I still remember how the Israeli media treated Shahak as an eccentric. He was renowned around the world, but here his mental stability was questioned. Israel is unwilling to tolerate regime opponents, and the media is totally and submissively at the regime’s service.

Israel is open to criticism, but not when it comes to the foundations on which it was built. Its confidence in the justice of its path, horrifyingly shaky, does not allow it to open up to elementary questions regarding the circumstances of its establishment and the regime prevailing here since then. The remains of hundreds of Palestinian villages destroyed by Israel were covered by Jewish National Fund forests, with core questions treated with scorn and the demonization of those daring to raise them.

In Israel one is allowed to be a hilltop thug, a member of a neo-Nazi party or even a Jewish terrorist, just not an anti-Zionist. That’s beyond the pale. There hasn’t been such a domineering ideology since the death of communism. Nevertheless, the self-definition of MK Cassif should reverberate: He’s an anti-Zionist member of Knesset, one who sees Zionism as a racist movement. He doesn’t want Jewish supremacy. He doesn’t want Arab supremacy either. He’s not some crazed ultra-Orthodox anti-Zionist Jew or a treasonous Arab from the al-Ard Israeli Arab political movement, he’s a Jewish-Israeli lawmaker. Just before they label him as “nuts” or a traitor, one may stop and ask: Are we all in agreement that some questions may never be raised? That only Zionism is permitted here? Are we so certain that it’s not a racist movement? Based on what, actually?

The right wing has no problem. It admits to the existence of Jewish supremacy in the Land of Israel and believes there is nothing more just. The left wing has a harder time – it wants to have it both ways. That’s why it squirms, denies and represses, based on its more alert conscience and stronger feelings of guilt. In its heart of hearts, the left knows that the basis of Zionism includes support for Jewish supremacy, which makes it racist by definition, but if prefers to deny, repress and live with a lie. It doesn’t have the courage and the insolence of the right to admit that this is so, but that we deserve it. It also doesn’t have Cassif’s courage and integrity, which should lead it to declare: If that’s the case, we’re against it, as every true democrat must say.
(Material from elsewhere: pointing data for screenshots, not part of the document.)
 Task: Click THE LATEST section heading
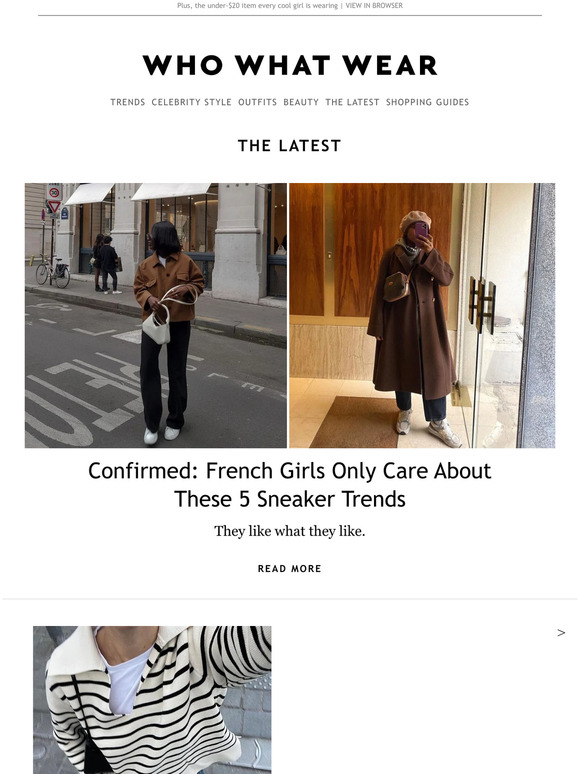tap(290, 146)
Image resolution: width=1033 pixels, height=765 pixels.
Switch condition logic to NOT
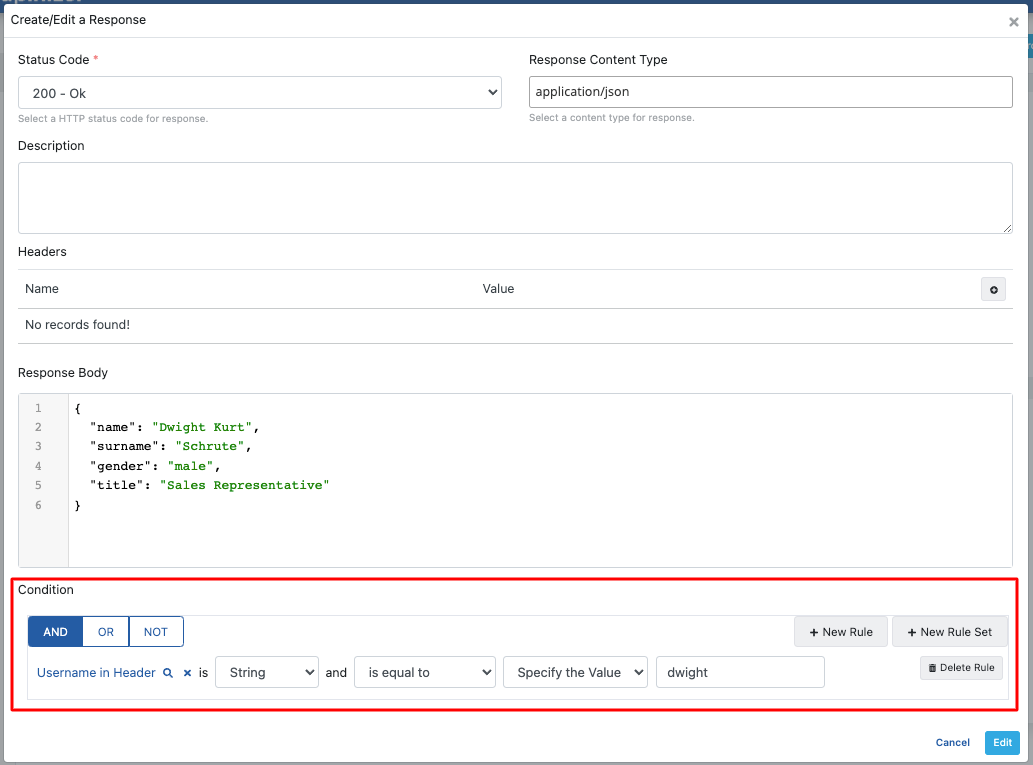(x=155, y=631)
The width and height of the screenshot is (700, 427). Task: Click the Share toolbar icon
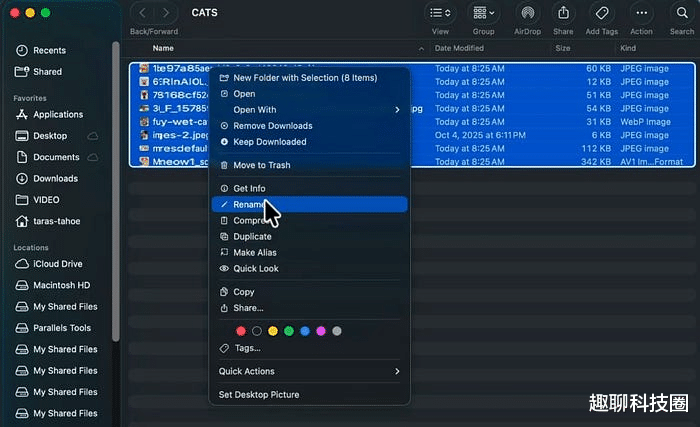[x=563, y=13]
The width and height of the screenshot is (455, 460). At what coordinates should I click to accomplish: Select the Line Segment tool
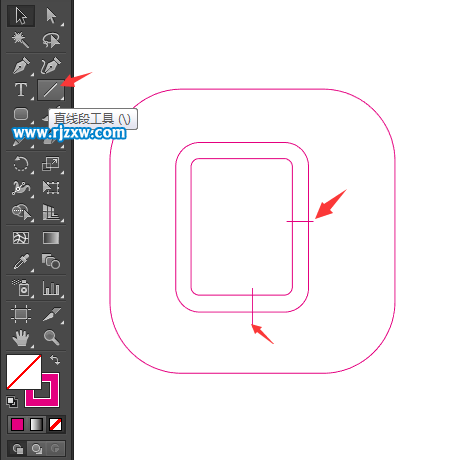51,90
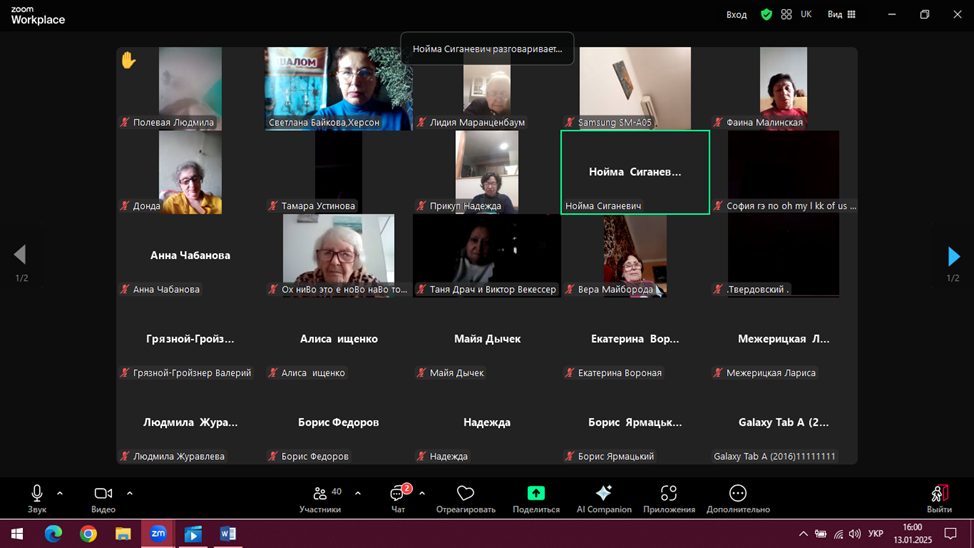Lower the raised yellow hand icon
Screen dimensions: 974x548
(128, 60)
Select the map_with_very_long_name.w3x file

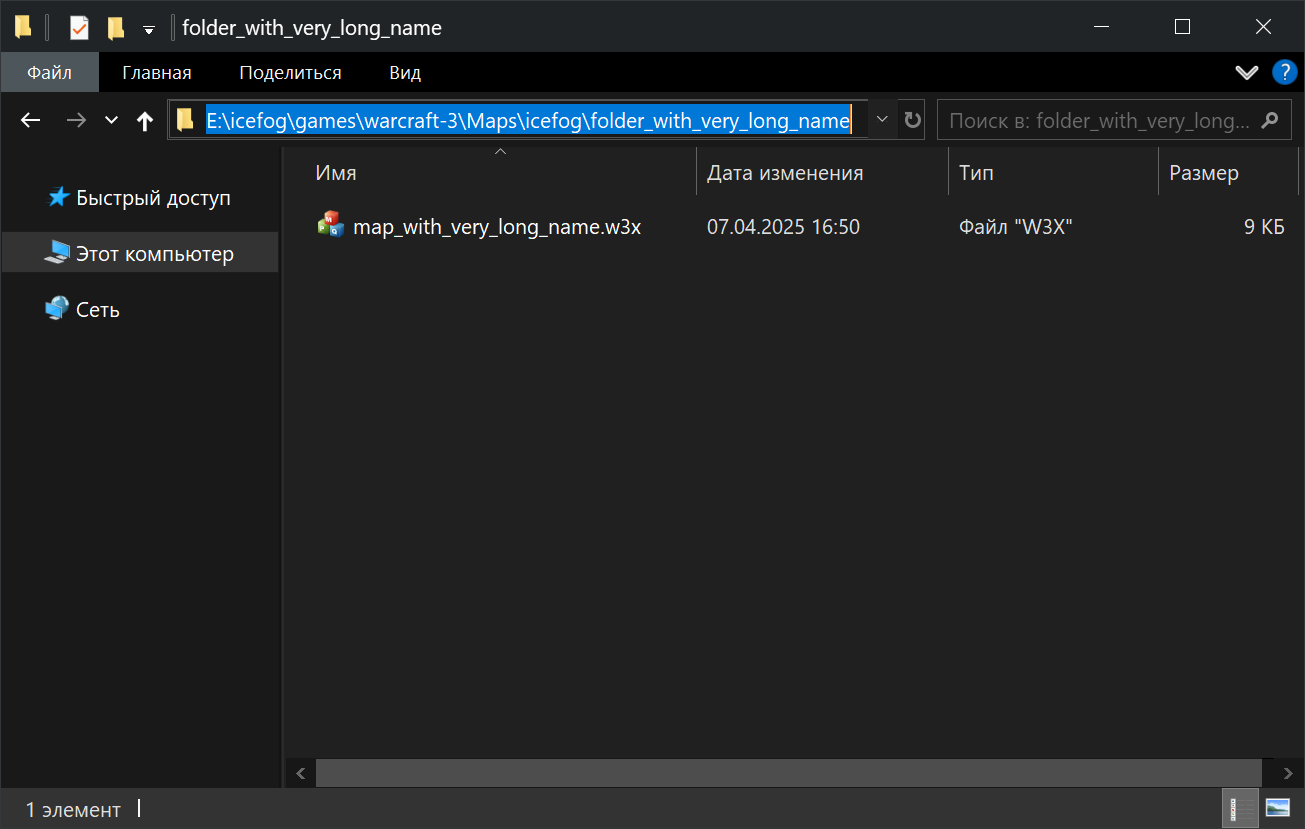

In his torn shirt and broken glasses, Cassif, beaten by a policeman and the regime, has posed a complicated challenge. That’s why he’s an important person. Israel will treat him the way it knows how. People will say: Go live in Gaza, why do you live here anyway? To the Israel that poses that question, one must reply: It’s permitted to live here and question whether we’re living under a just regime, instead of just obsessively dealing with Benjamin Netanyahu. It’s time we listened to Cassif and a handful of others like him, and contend with their arguments. Is it really possible to reconcile between Jewish and democratic, between Zionism and equality and between Israel and justice? How, exactly?